#### Texte proposé ####
La deuxième étape et aussi le point de départ de mes projets s’est fait dix ans plus tard, au grès de rencontres heureuses, la première fut lors du cycle supérieur d’Histoire de la Musique au CSM, une prof très ouverte m’a fait une initiation à l’électroacoustique, et la même année ce cher Meyhna'ch m’initia à tous les projets obscures dont nous avons tous entendu parler (à ce moment la il commençait tout juste à composer les premières Valses du Suicide, sans doute ses œuvres Dark Ambiant les plus obscures et annonciatrices d’un Diapsiquir). C’est donc tout naturellement qu’ayant été introduit "de l’intérieur" à ces univers si particuliers, je me suis aussi mis à les explorer, et à développer un langage bien personnel que l’on pourrait
peut-être voir comme étant la rencontre entre la densité d’un Xenakis, la trame fourmillante d’un Parmegianni, la vitesse et l’espace d’un Bayle, la complexité contrapuntique et ce qui pourrait s’approcher des harmonies déchirées d’un Scriabine et pour finir (à mon sens) fidèle à mes premiers amours, l’aura si malsaine des projets des Black Legions.
2 - Parles nous de ton rapport au piano, instrument que tu pratiques d’après les dires à un remarquable niveau. Enseignes-tu ? Pourquoi ne pas user d’avantage de ton instrument de prédilection dans tes compositions dark ambiantes ?
Oui, c’est sans aucune gène que je peux affirmer être un pianiste. Pas un "jeune élève d’un conservatoire" comme j’ai bien pu le lire avec sourire dans certains forums, mais un professionnel. Même si pour le moment je suis loin de la carrière d’un Kissin ou d’un Lang Lang, il est d’usage de considérer qu’à partir du moment où l’on a des premiers prix de concours internationaux en poches, des concertos joués avec orchestre et des concerts loin de la ville où l’on habite, le dit pianiste est plus proche du professionnel que de l’élève ou de l’amateur. J’enseigne aussi avec un certain succès, vu que mes élèves sont eux aussi lauréats de concours nationaux (la plupart du temps dans le trio de tête).
Pour le piano dans mes œuvres , il y a quelques années il en était hors de question : sous l’influence de 1951-N de Clyfford Still, je m’imaginais détruisant tout repères, abolir toutes sensations, aller dans le cœur de l’abstraction, au bout de quelques mois et d’un grand nombre d’essais tournant sur eux mêmes, je compris que là n’était pas la solution, un premier essai timide avait été fait pour les 90 ans de la mort de Scriabine, et ce n’est que 3 ans plus tard, en ajoutant une touche finale a ma face des Valses du Suicide, que j’utilisais mon instrument de prédilection.
#### Données fournies ####
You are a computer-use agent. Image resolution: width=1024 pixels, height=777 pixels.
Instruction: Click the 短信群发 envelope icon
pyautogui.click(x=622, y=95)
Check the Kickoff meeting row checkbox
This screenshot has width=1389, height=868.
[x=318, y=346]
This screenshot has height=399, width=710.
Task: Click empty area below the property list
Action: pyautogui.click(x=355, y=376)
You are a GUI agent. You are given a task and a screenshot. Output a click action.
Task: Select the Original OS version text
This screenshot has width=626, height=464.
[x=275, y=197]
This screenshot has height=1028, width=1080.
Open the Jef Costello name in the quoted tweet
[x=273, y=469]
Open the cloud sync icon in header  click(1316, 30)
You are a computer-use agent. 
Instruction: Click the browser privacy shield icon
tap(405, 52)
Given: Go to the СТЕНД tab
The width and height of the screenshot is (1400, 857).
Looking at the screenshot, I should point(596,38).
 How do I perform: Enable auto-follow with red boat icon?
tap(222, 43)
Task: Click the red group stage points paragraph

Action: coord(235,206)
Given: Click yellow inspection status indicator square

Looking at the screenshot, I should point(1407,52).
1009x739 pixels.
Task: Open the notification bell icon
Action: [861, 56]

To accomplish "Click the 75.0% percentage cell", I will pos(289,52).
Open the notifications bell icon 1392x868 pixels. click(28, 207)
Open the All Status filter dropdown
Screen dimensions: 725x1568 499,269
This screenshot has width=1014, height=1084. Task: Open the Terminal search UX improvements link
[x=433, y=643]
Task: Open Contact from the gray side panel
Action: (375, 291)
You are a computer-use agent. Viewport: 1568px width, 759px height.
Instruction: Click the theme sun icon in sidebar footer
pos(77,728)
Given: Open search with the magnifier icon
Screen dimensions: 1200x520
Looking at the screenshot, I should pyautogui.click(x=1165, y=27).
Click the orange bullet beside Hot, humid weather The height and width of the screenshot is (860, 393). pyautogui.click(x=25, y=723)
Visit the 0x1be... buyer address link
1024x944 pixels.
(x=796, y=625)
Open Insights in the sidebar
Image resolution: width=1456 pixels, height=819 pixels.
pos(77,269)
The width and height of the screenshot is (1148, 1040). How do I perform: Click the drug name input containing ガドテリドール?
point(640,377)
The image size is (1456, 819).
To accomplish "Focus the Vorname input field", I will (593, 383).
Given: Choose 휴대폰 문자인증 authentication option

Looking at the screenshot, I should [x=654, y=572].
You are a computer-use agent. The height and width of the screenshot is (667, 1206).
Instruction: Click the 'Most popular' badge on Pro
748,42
####
* Énoncé du problème: Quelle œuvre de Clyfford Still le texte proposé cite-t-il comme influence ?

* Résultat obtenu: 1951-N.